# 2 lessons, How to play Romanza / double stop technique



## dgreen (Sep 3, 2016)

My first song in a lesson format. Feed back would be great if you take the time to have a look. I hope to do several guitar finger style songs over the next few weeks. I have attached a JPEG chart of my arrangement so you can print off as well


----------



## bw66 (Dec 17, 2009)

A nicely put together video for a classic tune! 

The D7/A in bar 13 is a really cool choice that I haven't seen before (I learned it as a B7 many years ago, but I've also seen F#7) - is the arrangement your own?


----------



## dgreen (Sep 3, 2016)

thanks Brian
yes I did re arrange, but ever so slightly. The D7 was just easier for young players that had difficulty with finger stretching and it seems to work fine in the piece.


----------



## bw66 (Dec 17, 2009)

dgreen said:


> thanks Brian
> yes I did re arrange, but ever so slightly.
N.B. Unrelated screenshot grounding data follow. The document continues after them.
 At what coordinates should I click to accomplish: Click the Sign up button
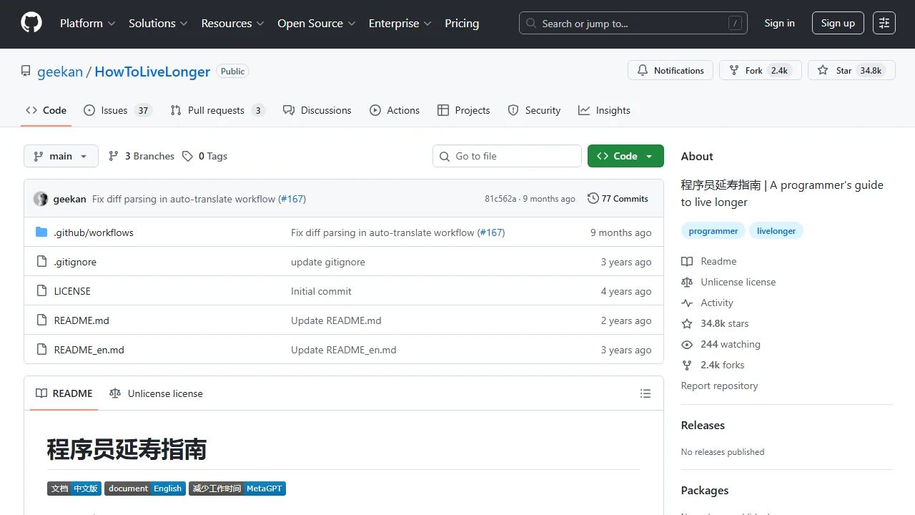tap(838, 23)
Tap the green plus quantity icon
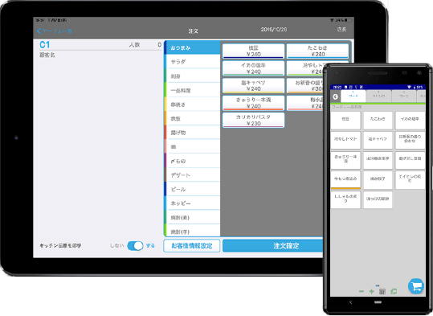This screenshot has height=316, width=433. [x=372, y=291]
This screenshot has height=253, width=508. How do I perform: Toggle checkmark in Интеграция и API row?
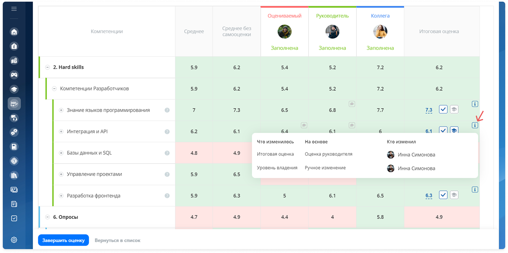[443, 130]
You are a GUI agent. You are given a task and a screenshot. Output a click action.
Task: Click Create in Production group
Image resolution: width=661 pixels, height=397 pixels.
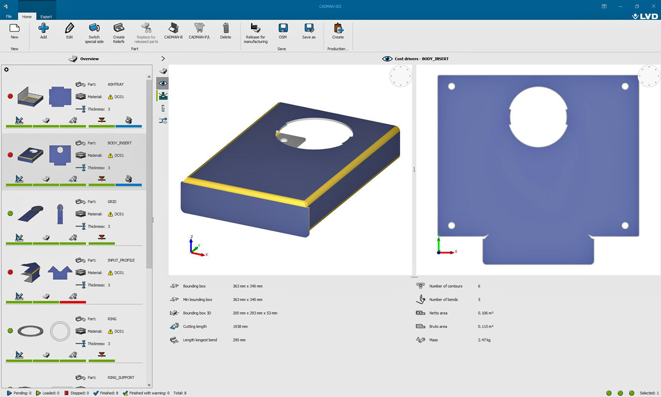pyautogui.click(x=338, y=28)
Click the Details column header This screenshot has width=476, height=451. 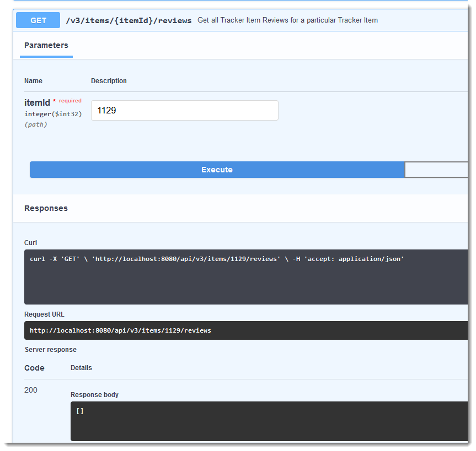(x=81, y=368)
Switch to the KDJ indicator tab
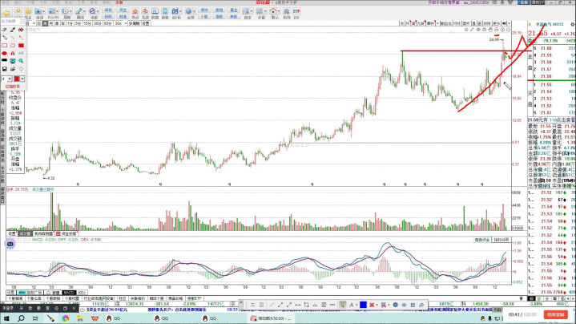576x324 pixels. point(82,293)
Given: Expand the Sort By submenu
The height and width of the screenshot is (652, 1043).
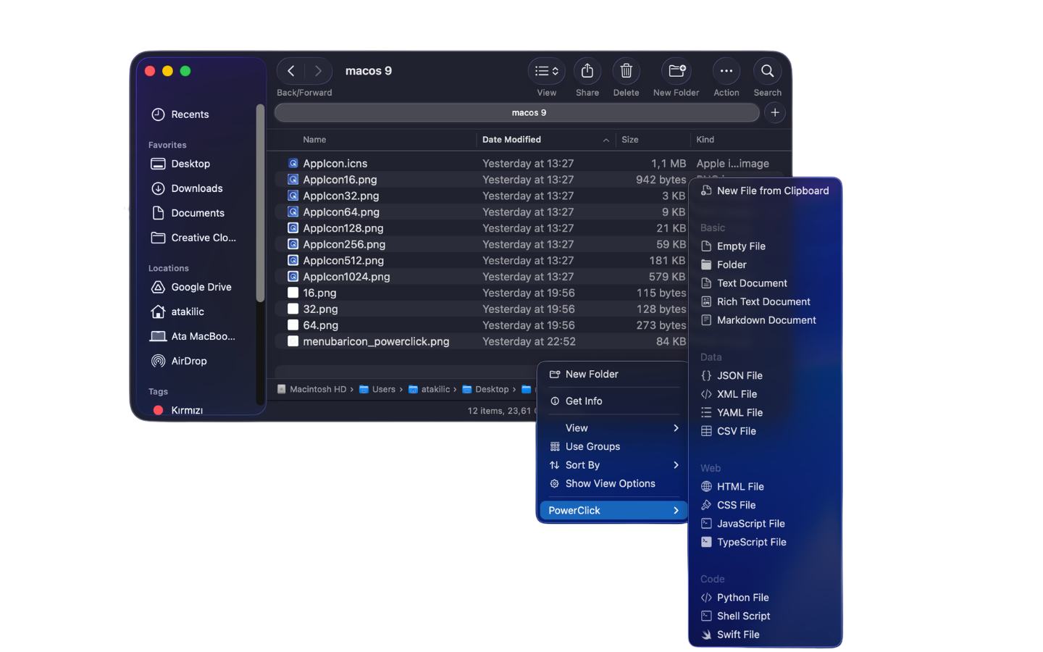Looking at the screenshot, I should tap(582, 464).
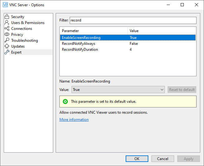Click the green default-value status icon

[65, 102]
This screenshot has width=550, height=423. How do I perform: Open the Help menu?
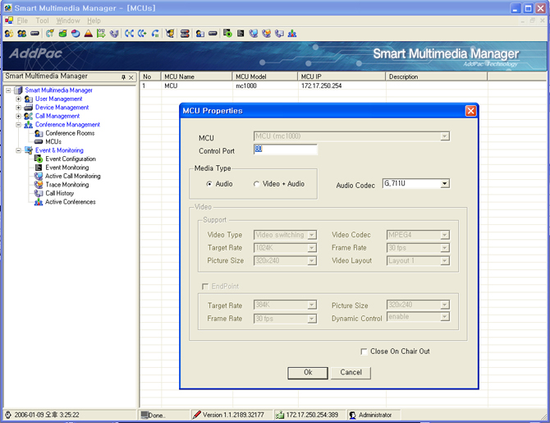(x=94, y=21)
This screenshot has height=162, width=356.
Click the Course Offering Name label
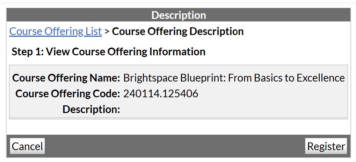pos(66,78)
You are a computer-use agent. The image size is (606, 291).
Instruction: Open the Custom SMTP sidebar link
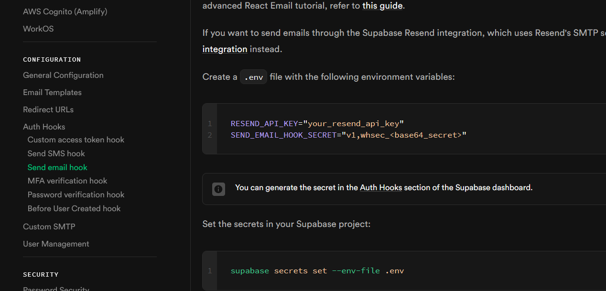[49, 226]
The D7 was just easier for young players that had difficulty with finger stretching and it seems to work fine in the piece.


Indeed.


----------



## minguitar (Apr 23, 2020)

Nice!


----------



## dgreen (Sep 3, 2016)

and here is a double stop technique, comes with a backing track, detailed fret board diagrams with TAB and notation as well


----------



## SWLABR (Nov 7, 2017)

Romanza!!!!!!!!!!!!!!!!!! 
That's the name of the tune! Geez... I've been chasing this for 25 years. A guy I used to get together with a very long time ago would always warm up with this. He had no idea what the name of the tune was, or who wrote it. (That part makes sense now). 

I am definitely going to learn this one!! 

One thing I used to do if I taught a piece played on Classical, is I'd do the play-through on the nylon string, but use a steel string for the lesson part, just because of the dots on the front of the fretboard. Not crucial, but could assist in learning. I never got feedback if it was appreciated, so maybe it didn't make a difference to others. I dunno... 

Anyway, great lesson, great pace, easy to follow.


----------



## minguitar (Apr 23, 2020)

Very nice!


----------